- _Requests_:
1 > In the forum thread about bent bow risers, what does Hoyt state about its Tec riser?
2 > Print the stretch of the forum thread about bent bow risers from "Not sure what" through "the pushing down.".
─── Page extract
# How do you tell if a riser is BENT?!?!



## vpier (Jul 30, 2004)

Not sure what you are talking about? My Apple pro Extreme is designed for long risers(Hoyts) and presses in the limp pockets. I love my press. Who ever pressed the bow on the riser did not know what he /she was doing. Hoyt states that you cannot press directly on the Tec Riser.Its not Apples or Hoyts fault when a guy cant read the owners manual and uses the wrong press or presses there bow incorrectly.


----------



## xring_assassin (Jan 1, 2005)

The bulk of the new apple presses that I've come across in canada so far - without being modified - only place the rollers 20" MAX apart - riser on ultratec's I think (without measuring) are a hair over 24". I like the design of them, but if I were to buy one I'd be having a machinist or someone damn good with metal fab a new peice for the part the actually does the pushing down.
──────
─── Dataset entries
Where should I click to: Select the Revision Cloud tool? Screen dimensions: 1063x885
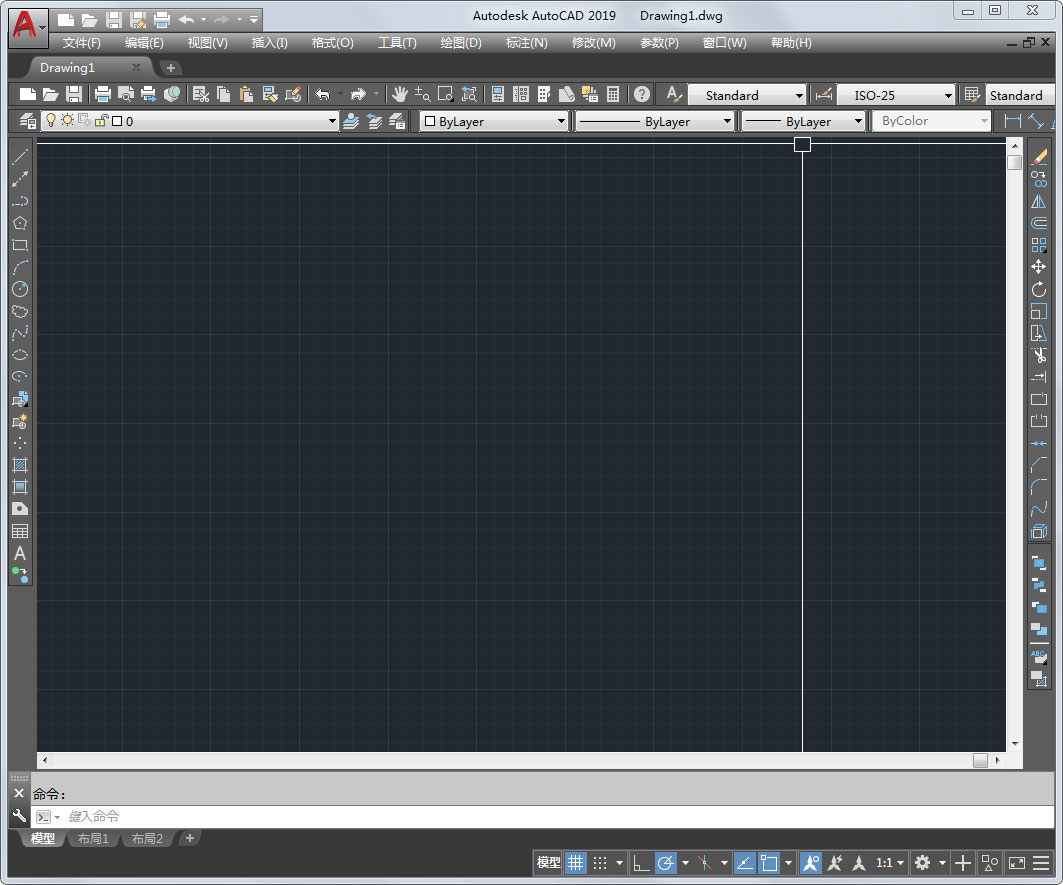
──────
─── Dataset entries
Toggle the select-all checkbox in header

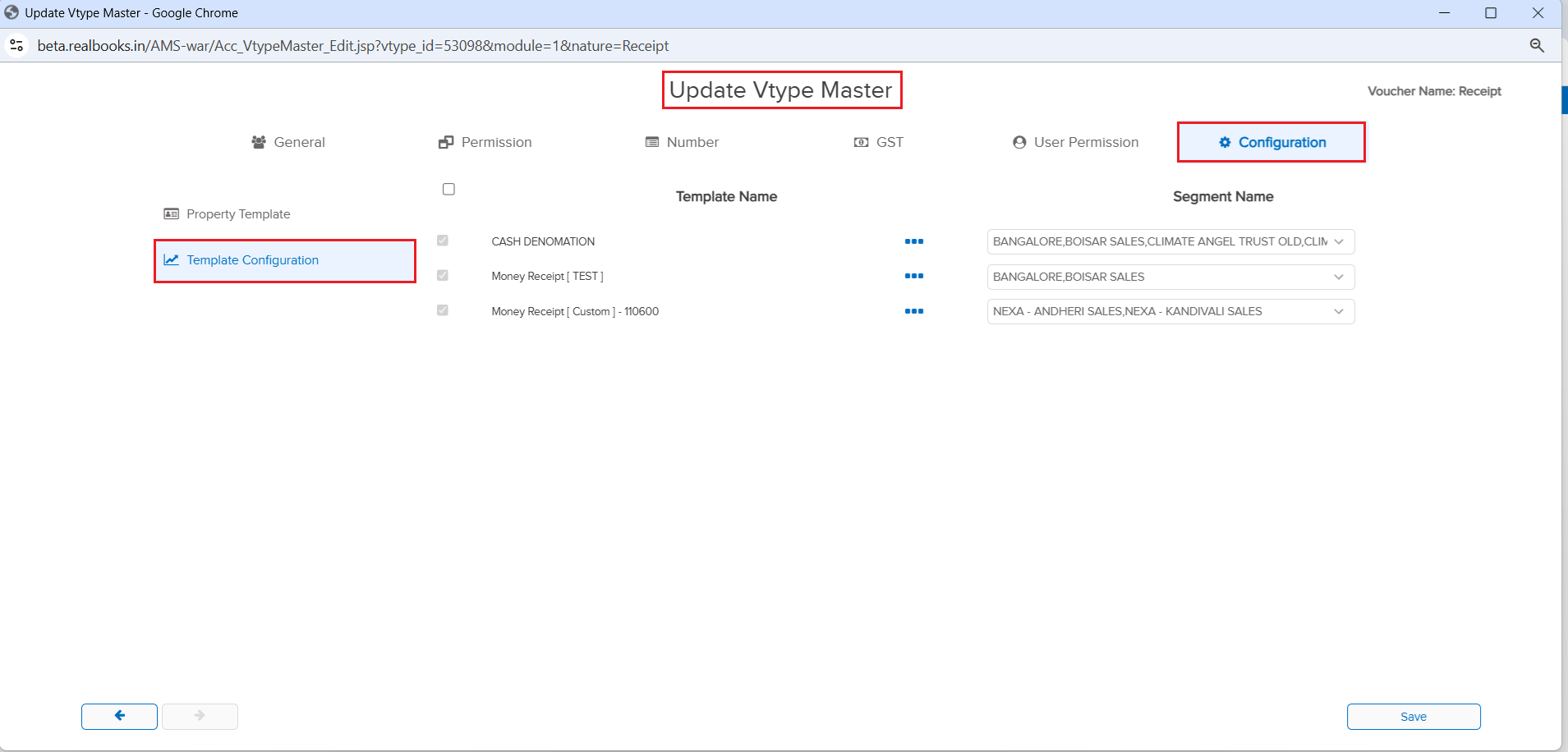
──────
─── Dataset entries
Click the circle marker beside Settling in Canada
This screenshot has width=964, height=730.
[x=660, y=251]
──────
- _The solutions_:
1 > Hoyt states that you cannot press directly on the Tec riser.

2 >
Not sure what you are talking about? My Apple pro Extreme is designed for long risers(Hoyts) and presses in the limp pockets. I love my press. Who ever pressed the bow on the riser did not know what he /she was doing. Hoyt states that you cannot press directly on the Tec Riser.Its not Apples or Hoyts fault when a guy cant read the owners manual and uses the wrong press or presses there bow incorrectly.


----------



## xring_assassin (Jan 1, 2005)

The bulk of the new apple presses that I've come across in canada so far - without being modified - only place the rollers 20" MAX apart - riser on ultratec's I think (without measuring) are a hair over 24". I like the design of them, but if I were to buy one I'd be having a machinist or someone damn good with metal fab a new peice for the part the actually does the pushing down.